=== ACTIVITY ===
Each of the following records is to be printed verbatim.

[Start of section]

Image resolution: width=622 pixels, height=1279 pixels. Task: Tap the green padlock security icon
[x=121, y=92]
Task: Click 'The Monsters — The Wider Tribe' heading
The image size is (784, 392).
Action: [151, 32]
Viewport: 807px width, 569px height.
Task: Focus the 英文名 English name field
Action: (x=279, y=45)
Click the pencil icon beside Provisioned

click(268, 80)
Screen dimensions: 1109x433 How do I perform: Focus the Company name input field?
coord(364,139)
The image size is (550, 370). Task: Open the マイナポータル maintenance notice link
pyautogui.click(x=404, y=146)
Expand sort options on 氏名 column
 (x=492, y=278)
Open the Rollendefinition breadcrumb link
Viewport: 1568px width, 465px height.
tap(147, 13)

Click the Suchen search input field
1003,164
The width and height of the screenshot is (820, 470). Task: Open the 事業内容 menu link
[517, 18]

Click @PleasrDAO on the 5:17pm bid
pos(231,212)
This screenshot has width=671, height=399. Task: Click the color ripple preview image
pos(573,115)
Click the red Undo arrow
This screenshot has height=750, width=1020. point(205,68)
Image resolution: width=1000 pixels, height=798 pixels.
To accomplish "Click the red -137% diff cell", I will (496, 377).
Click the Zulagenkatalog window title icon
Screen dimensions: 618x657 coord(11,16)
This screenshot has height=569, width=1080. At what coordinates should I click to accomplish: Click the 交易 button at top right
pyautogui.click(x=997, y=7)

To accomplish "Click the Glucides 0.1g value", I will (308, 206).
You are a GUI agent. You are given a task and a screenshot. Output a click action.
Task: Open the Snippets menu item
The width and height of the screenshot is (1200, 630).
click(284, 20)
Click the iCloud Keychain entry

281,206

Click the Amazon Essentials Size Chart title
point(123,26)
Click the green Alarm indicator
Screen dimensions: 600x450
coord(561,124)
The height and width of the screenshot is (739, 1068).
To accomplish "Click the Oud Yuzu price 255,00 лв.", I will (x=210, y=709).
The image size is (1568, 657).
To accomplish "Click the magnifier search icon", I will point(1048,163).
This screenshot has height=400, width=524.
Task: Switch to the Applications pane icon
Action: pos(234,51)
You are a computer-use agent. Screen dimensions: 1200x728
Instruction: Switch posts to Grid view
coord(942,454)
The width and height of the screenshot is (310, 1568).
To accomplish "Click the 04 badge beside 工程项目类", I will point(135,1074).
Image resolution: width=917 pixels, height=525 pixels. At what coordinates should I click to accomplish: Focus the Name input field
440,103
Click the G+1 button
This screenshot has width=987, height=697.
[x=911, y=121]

[End of section]

=== YOUR RESPONSE ===
Image resolution: width=622 pixels, height=1279 pixels. Task: Tap the green padlock security icon
[x=121, y=92]
Task: Click 'The Monsters — The Wider Tribe' heading
The image size is (784, 392).
Action: [151, 32]
Viewport: 807px width, 569px height.
Task: Focus the 英文名 English name field
Action: (x=279, y=45)
Click the pencil icon beside Provisioned

click(268, 80)
Screen dimensions: 1109x433 How do I perform: Focus the Company name input field?
coord(364,139)
The image size is (550, 370). Task: Open the マイナポータル maintenance notice link
pyautogui.click(x=404, y=146)
Expand sort options on 氏名 column
 (x=492, y=278)
Open the Rollendefinition breadcrumb link
Viewport: 1568px width, 465px height.
tap(147, 13)

Click the Suchen search input field
1003,164
The width and height of the screenshot is (820, 470). Task: Open the 事業内容 menu link
[517, 18]

Click @PleasrDAO on the 5:17pm bid
pos(231,212)
This screenshot has width=671, height=399. Task: Click the color ripple preview image
pos(573,115)
Click the red Undo arrow
This screenshot has height=750, width=1020. point(205,68)
Image resolution: width=1000 pixels, height=798 pixels.
To accomplish "Click the red -137% diff cell", I will (496, 377).
Click the Zulagenkatalog window title icon
Screen dimensions: 618x657 coord(11,16)
This screenshot has height=569, width=1080. At what coordinates should I click to accomplish: Click the 交易 button at top right
pyautogui.click(x=997, y=7)

To accomplish "Click the Glucides 0.1g value", I will (308, 206).
You are a GUI agent. You are given a task and a screenshot. Output a click action.
Task: Open the Snippets menu item
The width and height of the screenshot is (1200, 630).
click(284, 20)
Click the iCloud Keychain entry

281,206

Click the Amazon Essentials Size Chart title
point(123,26)
Click the green Alarm indicator
Screen dimensions: 600x450
coord(561,124)
The height and width of the screenshot is (739, 1068).
To accomplish "Click the Oud Yuzu price 255,00 лв.", I will (x=210, y=709).
The image size is (1568, 657).
To accomplish "Click the magnifier search icon", I will point(1048,163).
This screenshot has height=400, width=524.
Task: Switch to the Applications pane icon
Action: pos(234,51)
You are a computer-use agent. Screen dimensions: 1200x728
Instruction: Switch posts to Grid view
coord(942,454)
The width and height of the screenshot is (310, 1568).
To accomplish "Click the 04 badge beside 工程项目类", I will point(135,1074).
Image resolution: width=917 pixels, height=525 pixels. At what coordinates should I click to accomplish: Focus the Name input field
440,103
Click the G+1 button
This screenshot has width=987, height=697.
[x=911, y=121]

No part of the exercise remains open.